Итак, вот три фазиса, через которые прошло творчество г-на Чехова. Сначала беспредметная и беспричинная грусть, в силу которой проливаются слезы даже над одиночеством в степи тополя. Это — первый фазис, выразившийся в повести «Степь». Затем превознесение, под видом опровержения, метафизического нигилизма, или так называемого пессимизма. Это — второй фазис, выразившийся в повести «Огни». Третий и последний фазис, в духе которого написаны все последующие произведения г-на Чехова, состоит в примирении с жизнью, но не в высшем, а в вульгарном ее значении, — примирении с процессом, а не с идеалом жизни. Собственно жизнь по-прежнему остается для г-на Чехова тяжелою загадкой, «скучною историей», но конкретная действительность уже не печалит, не волнует, не раздражает его. Наоборот, его раздражают именно напоминания о необходимости идеала среди мелочей жизни, которые, по его мнению, тем и хороши, что мелки и не требуют больших размышлений над собою. «Запритесь себе в свою раковину и делайте свое маленькое, Богом данное дело». Этою фразой Иванова резюмируется вся сущность литературной деятельности г-на Чехова в его последнем периоде.

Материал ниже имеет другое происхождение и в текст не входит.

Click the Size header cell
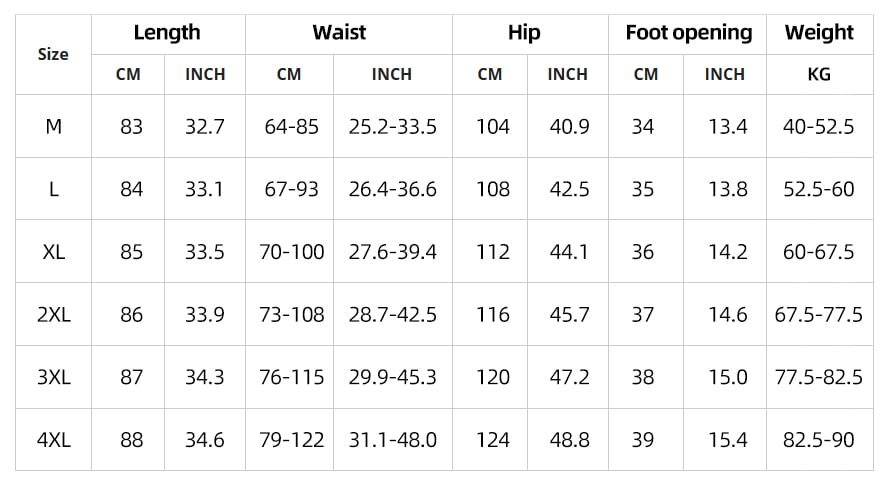This screenshot has width=889, height=495. 53,54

Что ждет г-на Чехова в будущем? Остановится ли он окончательно на этой реабилитации действительности, на этом идолопоклонстве перед существующим фактом? Г-н Чехов так далеко успел уйти в этом направлении, что этого можно опасаться. Но тут же г-н Чехов так хорошо и убедительно сказал: «коли нет общей идеи, значит у человека ничего нет», что мы получаем право надеяться. Будем же надеяться: ведь дело так просто и так громко говорит само за себя. Пусть так: запремся и будем делать свое маленькое, Богом данное дело. Но как узнать, точно ли это дело поручено нам Богом? Для этого, конечно, мы должны в лучшие свои минуты возноситься духом к подножию Его престола и в этом царстве чистого идеала черпать свою уверенность и обновлять свои силы. Вера двигает даже горами, не только людьми.
А. М.СКАБИЧЕВСКИЙ
Есть ли у г-на А. Чехова идеалы?
«Палата № 6», «Рассказ неизвестного человека»
I
Г-н Чехов не раз уже имел несчастие терпеть страшное обвинение в отсутствии идеалов. Я называю это обвинение страшным, потому что, в самом деле, можно ли представить себе обвинение более жестокое и уничтожающее человека, как отрицание у него каких бы то ни было идеалов? Вы можете отрицать в писателе талант, — и он все-таки может утешаться хоть тем, что если у него нет таланта в том высоком, идеальном смысле, какой придает этому слову критика, то настолько талантом он все-таки одарен, что произведения его признаются годными к печати. Можете отрицать в нем знания — ну, что же: знания, образованность, развитие, — все это наживное и с большими или меньшими усилиями приобретаемое. Но отрицание идеалов — шутка ли сказать: ведь это равносильно отрицанию святая святых человека, всего его внутреннего содержания, отрицание самого человека!..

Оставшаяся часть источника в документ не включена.